Filipe Gonçalves: The most exciting thing right now is obviously the Shanghai upgrade because it's finally decreasing the risk of ETH liquid staking. Just to give you a context for staking, we intentionally were not aggressive on farming rewards and due to this, we had discounted ETH liquid staking from quite some time. We did it intentionally and focused on other chains like BNB, where we became the leader. Now, it's less risky. We're actually pretty excited to bring ankrETH to other chains and then combine it with our liquid staking solutions that we have on those chains. We are combining Avalanche liquid staking from Ankr with ankrETH on liquidity pools on Avalanche to create volatile pools where people will realize that they don't necessarily need to hold ETH on Avalanche. It has no utility. Instead, they can just hold ankrETH, and the gas fees are lower. We're pretty excited about that. It's the same multichain evolution for 2023. The ability to enhance significantly the liquidity of liquid staking with flash unstaking is also something we're pretty excited about. We are already doing it to a very small extent to test the functioning on BNB Chain, and we're soon ready to roll this out to all our liquid staking solutions on all the chains.

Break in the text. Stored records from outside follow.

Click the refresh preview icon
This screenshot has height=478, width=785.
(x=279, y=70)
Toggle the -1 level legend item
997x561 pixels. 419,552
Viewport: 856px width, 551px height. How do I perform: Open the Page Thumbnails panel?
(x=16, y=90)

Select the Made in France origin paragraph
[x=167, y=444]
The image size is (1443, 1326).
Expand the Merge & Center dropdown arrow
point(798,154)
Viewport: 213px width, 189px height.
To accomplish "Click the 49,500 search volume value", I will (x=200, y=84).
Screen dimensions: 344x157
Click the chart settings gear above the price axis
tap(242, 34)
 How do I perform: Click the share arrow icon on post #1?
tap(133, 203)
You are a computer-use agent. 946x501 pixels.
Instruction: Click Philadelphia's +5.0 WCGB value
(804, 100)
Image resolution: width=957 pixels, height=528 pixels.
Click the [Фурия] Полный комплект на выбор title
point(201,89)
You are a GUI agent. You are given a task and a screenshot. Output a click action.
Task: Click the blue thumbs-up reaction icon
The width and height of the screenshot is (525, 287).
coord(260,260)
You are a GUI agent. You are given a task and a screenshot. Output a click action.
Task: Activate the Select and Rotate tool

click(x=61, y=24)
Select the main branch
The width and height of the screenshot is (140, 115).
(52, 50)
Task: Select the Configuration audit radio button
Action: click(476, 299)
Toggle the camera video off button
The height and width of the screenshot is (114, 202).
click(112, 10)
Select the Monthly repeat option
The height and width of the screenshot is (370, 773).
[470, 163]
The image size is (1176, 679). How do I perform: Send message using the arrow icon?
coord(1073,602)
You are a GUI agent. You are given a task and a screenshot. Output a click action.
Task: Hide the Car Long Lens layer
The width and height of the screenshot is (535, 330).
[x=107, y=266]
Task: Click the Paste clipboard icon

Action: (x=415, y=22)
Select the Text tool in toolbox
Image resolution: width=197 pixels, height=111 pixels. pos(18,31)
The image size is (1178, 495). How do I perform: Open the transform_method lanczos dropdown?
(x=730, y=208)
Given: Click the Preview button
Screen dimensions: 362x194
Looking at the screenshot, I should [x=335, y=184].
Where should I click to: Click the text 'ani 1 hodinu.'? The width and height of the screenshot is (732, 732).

U.Today: I have some cross-cutting questions. I ask everyone I interview these questions, so I hope you don't mind answering them. What are your favorite projects in the crypto field?

Filipe Gonçalves: Lately it's been Thena on BNB Chain. I specifically like the execution of the team. I think they did a great job gaining traction on BNB Chain without necessarily being a BNB Chain OG. They came from another chain and tried to impose themselves on that market. I think they have done quite a notable job in terms of go-to-market and how they've been collaborating with partners — not necessary the DEX, because it's already been forked on other chains, but the execution. In terms of product, helio.money has an interesting concept of accepting BNB as collateral, running a strategy in the background and then redistributing that yield to the stablecoin's stakers. I think that's a very interesting way to capture the staking rewards of Layer 1s and enable them for stablecoins. I think it's an interesting model that can evolve in a very interesting way.

U.Today: Do you have a crypto portfolio?

Filipe Gonçalves: Yeah, I have two. I mostly have Bitcoin and tokens of Layer 1s and obviously a yield farm.

U.Today: Can you name 3-5 of them?

Filipe Gonçalves: Sure. I'm obviously overweight on Bitcoin, which I use as collateral to then borrow tokens that I don't already have, like Ethereum, MATIC, BNB, FTM and Avalanche. I might borrow them against BNB as well. Then I just basically do liquid staking with it. I also pair them up together. If I see that there is interesting APY on ankrBNB, ankrETH on Thena, I might deposit liquidity, and I try to be more diligent in terms of yield. I extract the yield I converted into stablecoins and then I put it in my second portfolio, which is only composed of stablecoins. I try to really be diligent about extracting yield from stablecoins and also from volatile tokens.

U.Today: One last question: What will the Bitcoin price be one year from now, in your opinion? Just a guess.

Filipe Gonçalves: Honestly, nobody really has a clue about projections, but I think a level where I would feel satisfied about the evolution would be if we can reach 40K by the end of the year. It seems like a possibility that is not completely unfeasible. I think that would be a very nice evolution after the last year where we basically dropped from 40K 12 months ago. If we can get back up to that level, I think that would be pretty good.

U.Today: I agree. Thank you so much for your time.